— BEGIN —

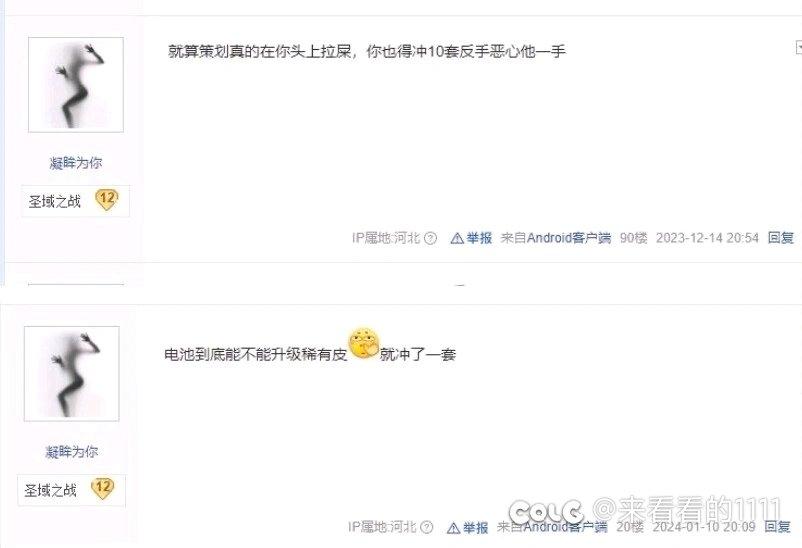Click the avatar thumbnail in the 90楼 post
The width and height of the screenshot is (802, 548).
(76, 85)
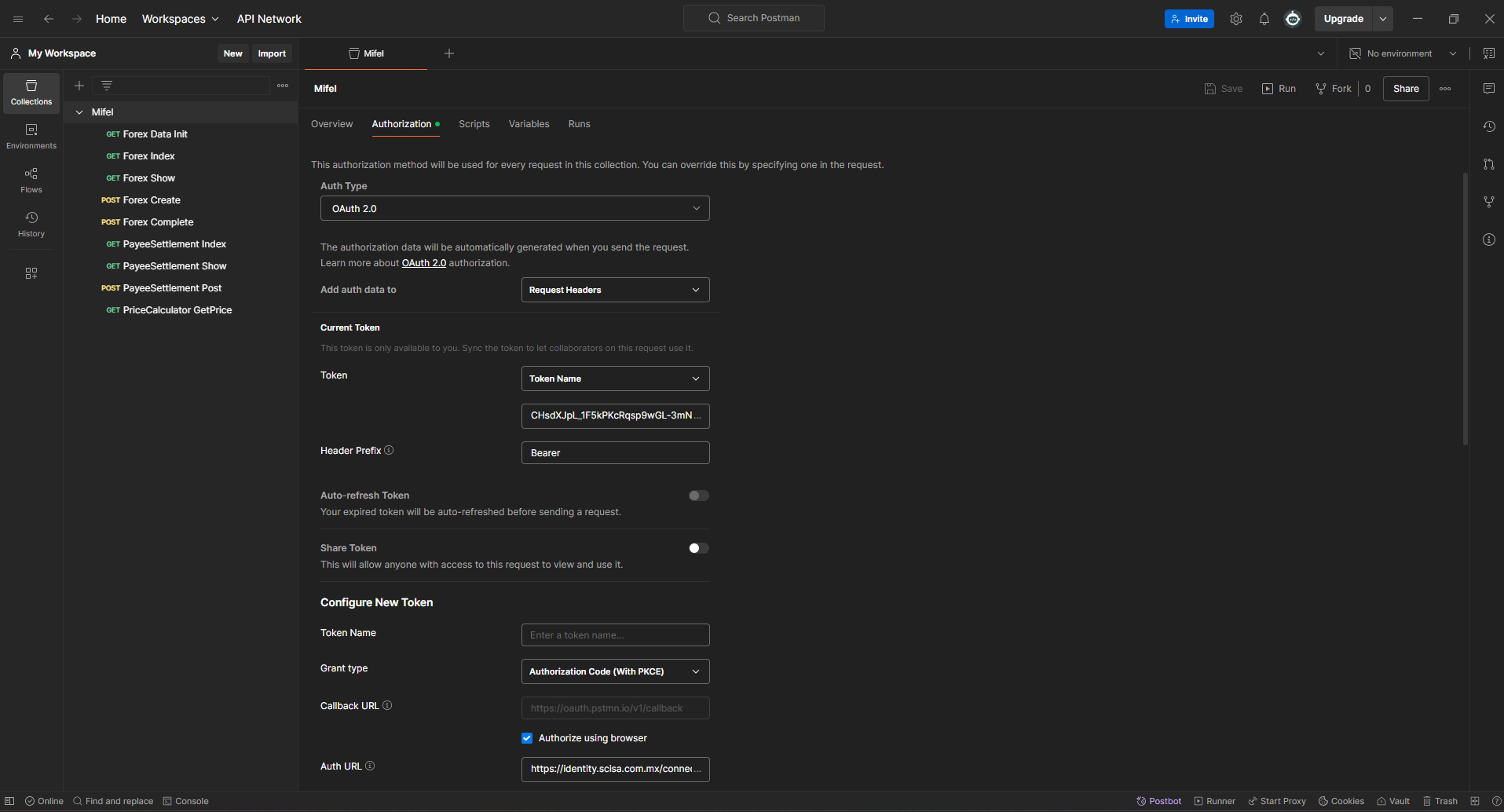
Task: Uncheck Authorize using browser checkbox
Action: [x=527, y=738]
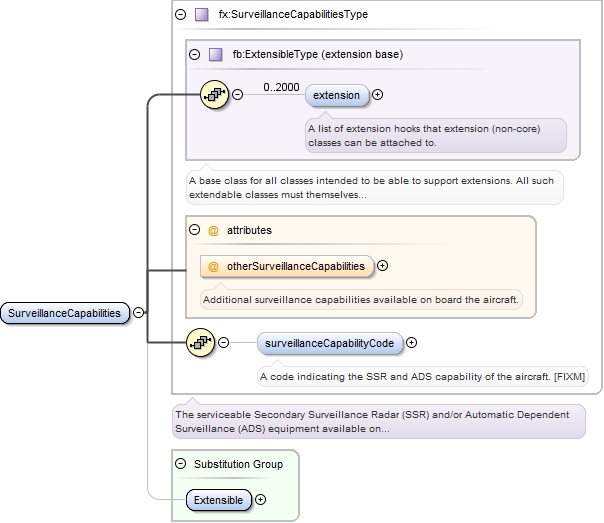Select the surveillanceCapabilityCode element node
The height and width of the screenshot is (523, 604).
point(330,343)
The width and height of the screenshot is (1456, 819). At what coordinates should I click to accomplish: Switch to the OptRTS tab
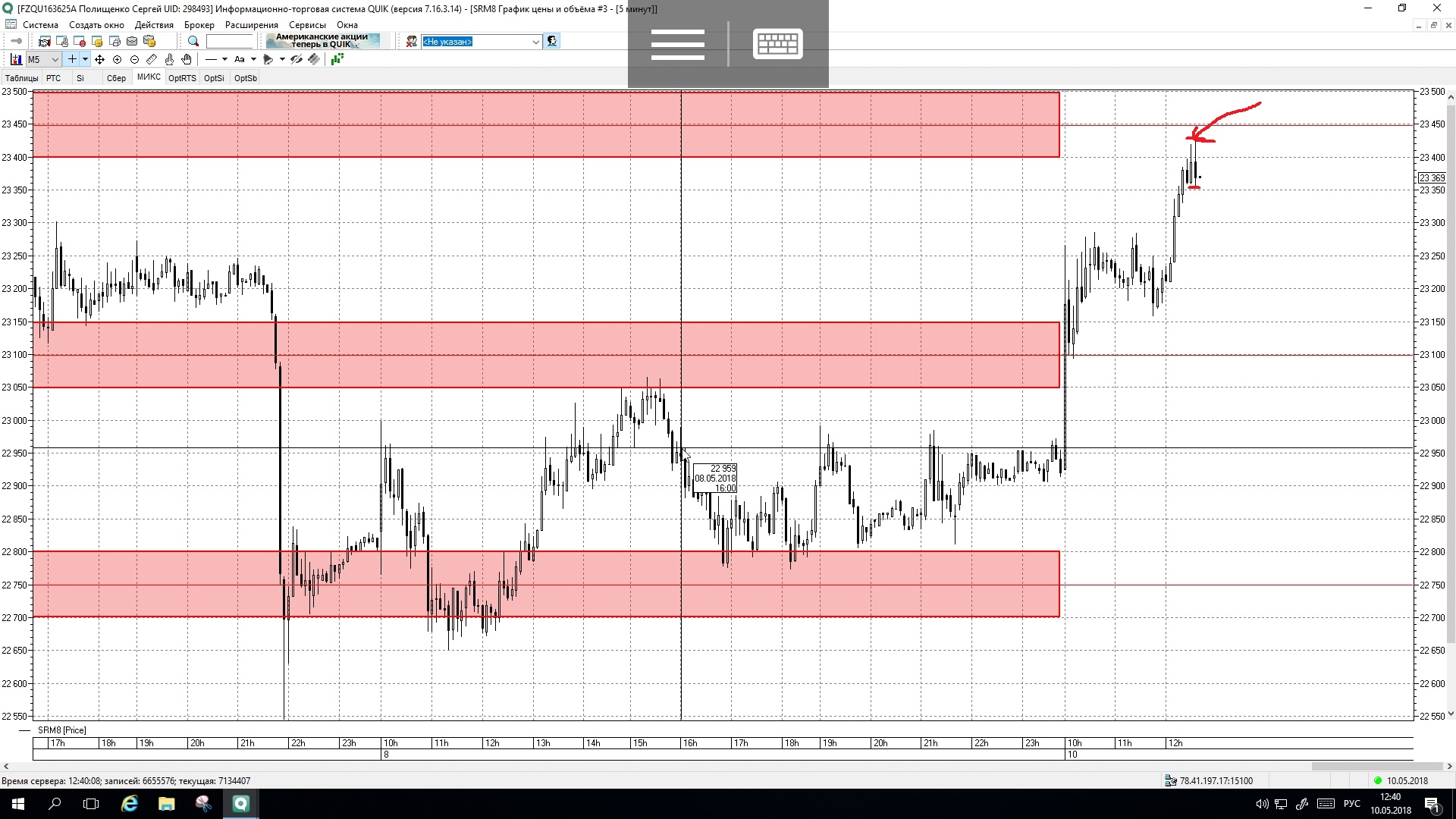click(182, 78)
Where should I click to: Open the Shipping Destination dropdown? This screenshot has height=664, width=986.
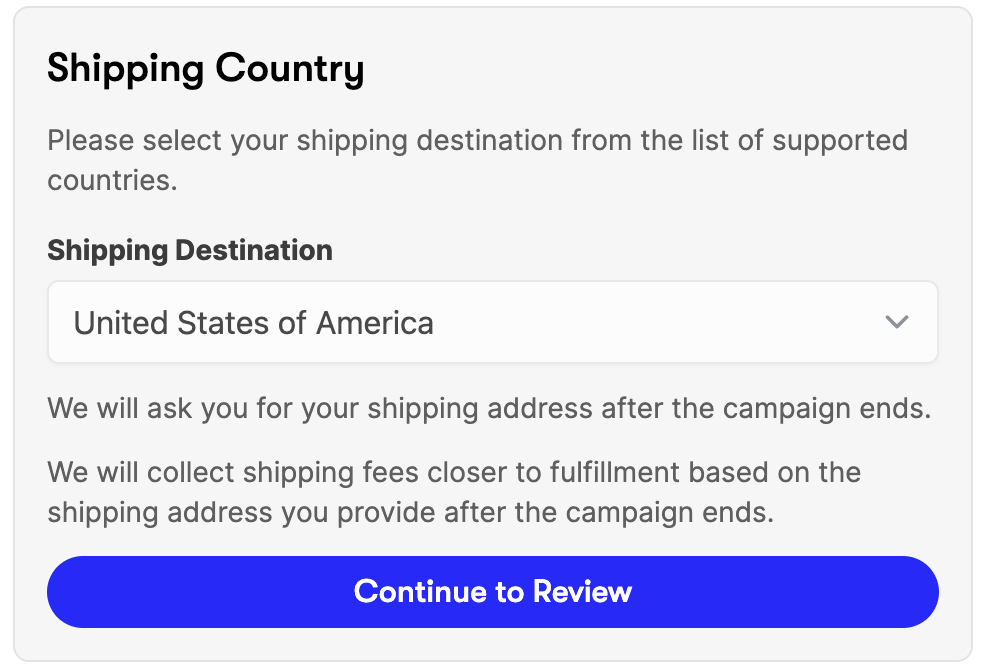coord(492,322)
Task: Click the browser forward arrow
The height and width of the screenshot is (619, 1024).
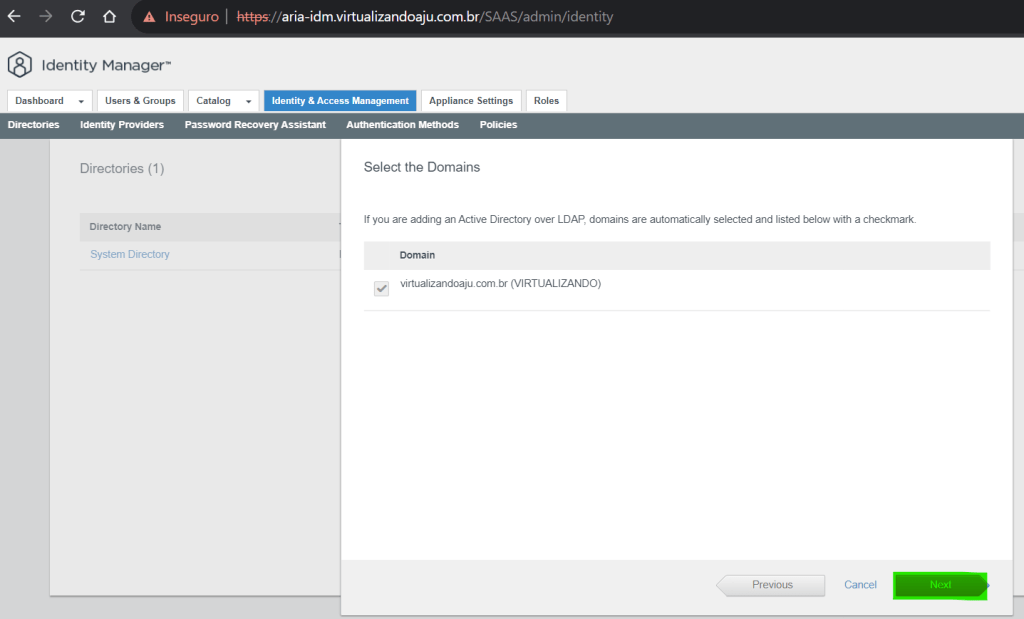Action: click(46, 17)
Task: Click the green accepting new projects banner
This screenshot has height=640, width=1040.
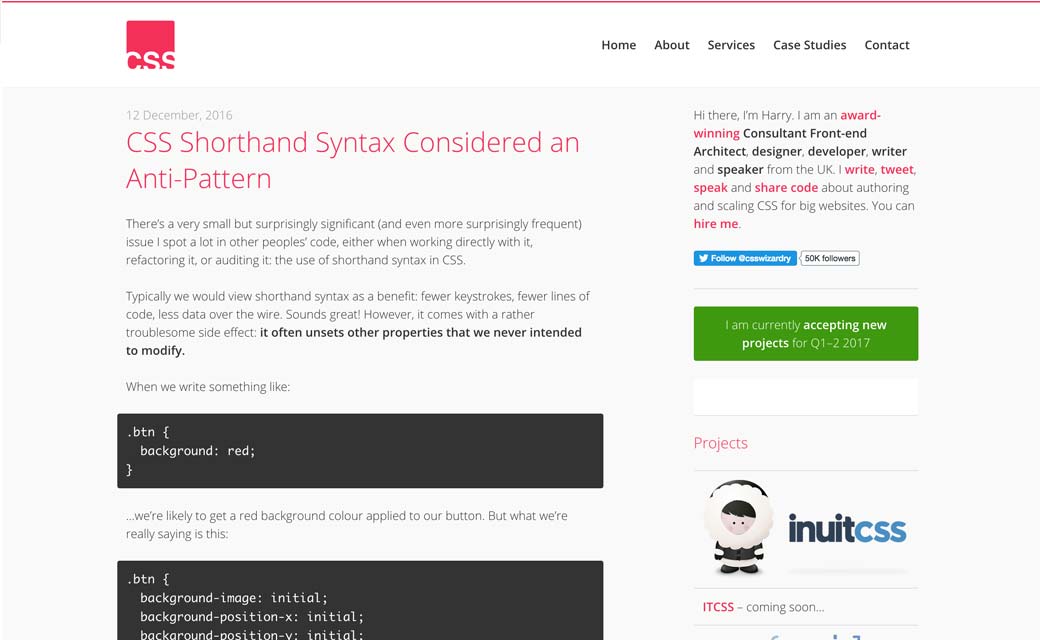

— END —

## Written instruction
Please write out all of the items above exactly as they appear, with the pictures left out.

## Exercise solution
Click the avatar thumbnail in the 90楼 post
The width and height of the screenshot is (802, 548).
(76, 85)
Task: Uncheck Authorize using browser checkbox
Action: [x=527, y=738]
Select the surveillanceCapabilityCode element node
The height and width of the screenshot is (523, 604).
point(330,343)
The width and height of the screenshot is (1456, 819). At what coordinates should I click to accomplish: Switch to the OptRTS tab
click(182, 78)
Where should I click to: Open the Shipping Destination dropdown? This screenshot has height=664, width=986.
coord(492,322)
Task: Click the browser forward arrow
The height and width of the screenshot is (619, 1024).
Action: click(46, 17)
Task: Click the green accepting new projects banner
This screenshot has height=640, width=1040.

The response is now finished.